• [Required work]: Write the data below out again, unchanged.

• [Data to examine]:

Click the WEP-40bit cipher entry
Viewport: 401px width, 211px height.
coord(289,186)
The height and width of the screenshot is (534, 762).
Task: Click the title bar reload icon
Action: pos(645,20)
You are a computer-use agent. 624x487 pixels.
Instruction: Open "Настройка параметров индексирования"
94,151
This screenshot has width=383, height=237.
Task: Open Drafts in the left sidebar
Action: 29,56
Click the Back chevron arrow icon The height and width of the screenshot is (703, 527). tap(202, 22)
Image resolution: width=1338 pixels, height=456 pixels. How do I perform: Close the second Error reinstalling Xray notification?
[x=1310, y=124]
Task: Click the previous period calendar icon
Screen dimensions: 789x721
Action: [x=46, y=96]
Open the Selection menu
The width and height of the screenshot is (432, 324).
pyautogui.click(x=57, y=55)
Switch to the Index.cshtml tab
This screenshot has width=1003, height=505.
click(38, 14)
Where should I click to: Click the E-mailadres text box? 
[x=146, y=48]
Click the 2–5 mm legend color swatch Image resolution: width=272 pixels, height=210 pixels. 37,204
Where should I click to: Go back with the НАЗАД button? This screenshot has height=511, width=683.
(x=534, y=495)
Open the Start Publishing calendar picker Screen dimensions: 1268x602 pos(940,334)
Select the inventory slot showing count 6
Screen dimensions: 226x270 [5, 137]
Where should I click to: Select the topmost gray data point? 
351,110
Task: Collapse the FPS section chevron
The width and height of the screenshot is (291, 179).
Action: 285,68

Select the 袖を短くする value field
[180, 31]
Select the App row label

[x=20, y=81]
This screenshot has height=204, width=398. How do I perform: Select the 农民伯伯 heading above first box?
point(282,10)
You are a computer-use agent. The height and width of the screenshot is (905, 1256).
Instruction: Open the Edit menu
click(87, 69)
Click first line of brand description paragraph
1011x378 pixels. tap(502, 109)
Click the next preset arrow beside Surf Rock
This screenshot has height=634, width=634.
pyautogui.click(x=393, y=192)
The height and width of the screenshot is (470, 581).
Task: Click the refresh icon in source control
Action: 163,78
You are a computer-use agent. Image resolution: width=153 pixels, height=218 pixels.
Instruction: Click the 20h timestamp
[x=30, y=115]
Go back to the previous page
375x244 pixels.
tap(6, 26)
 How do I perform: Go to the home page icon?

• [Completed task]:
Click the WEP-40bit cipher entry
Viewport: 401px width, 211px height.
coord(289,186)
The height and width of the screenshot is (534, 762).
Task: Click the title bar reload icon
Action: pos(645,20)
You are a computer-use agent. 624x487 pixels.
Instruction: Open "Настройка параметров индексирования"
94,151
This screenshot has width=383, height=237.
Task: Open Drafts in the left sidebar
Action: 29,56
Click the Back chevron arrow icon The height and width of the screenshot is (703, 527). tap(202, 22)
Image resolution: width=1338 pixels, height=456 pixels. How do I perform: Close the second Error reinstalling Xray notification?
[x=1310, y=124]
Task: Click the previous period calendar icon
Screen dimensions: 789x721
Action: [x=46, y=96]
Open the Selection menu
The width and height of the screenshot is (432, 324).
pyautogui.click(x=57, y=55)
Switch to the Index.cshtml tab
This screenshot has width=1003, height=505.
click(38, 14)
Where should I click to: Click the E-mailadres text box? 
[x=146, y=48]
Click the 2–5 mm legend color swatch Image resolution: width=272 pixels, height=210 pixels. 37,204
Where should I click to: Go back with the НАЗАД button? This screenshot has height=511, width=683.
(x=534, y=495)
Open the Start Publishing calendar picker Screen dimensions: 1268x602 pos(940,334)
Select the inventory slot showing count 6
Screen dimensions: 226x270 [5, 137]
Where should I click to: Select the topmost gray data point? 
351,110
Task: Collapse the FPS section chevron
The width and height of the screenshot is (291, 179).
Action: 285,68

Select the 袖を短くする value field
[180, 31]
Select the App row label

[x=20, y=81]
This screenshot has height=204, width=398. How do I perform: Select the 农民伯伯 heading above first box?
point(282,10)
You are a computer-use agent. The height and width of the screenshot is (905, 1256).
Instruction: Open the Edit menu
click(87, 69)
Click first line of brand description paragraph
1011x378 pixels. tap(502, 109)
Click the next preset arrow beside Surf Rock
This screenshot has height=634, width=634.
pyautogui.click(x=393, y=192)
The height and width of the screenshot is (470, 581).
Task: Click the refresh icon in source control
Action: 163,78
You are a computer-use agent. Image resolution: width=153 pixels, height=218 pixels.
Instruction: Click the 20h timestamp
[x=30, y=115]
Go back to the previous page
375x244 pixels.
tap(6, 26)
 How do I perform: Go to the home page icon?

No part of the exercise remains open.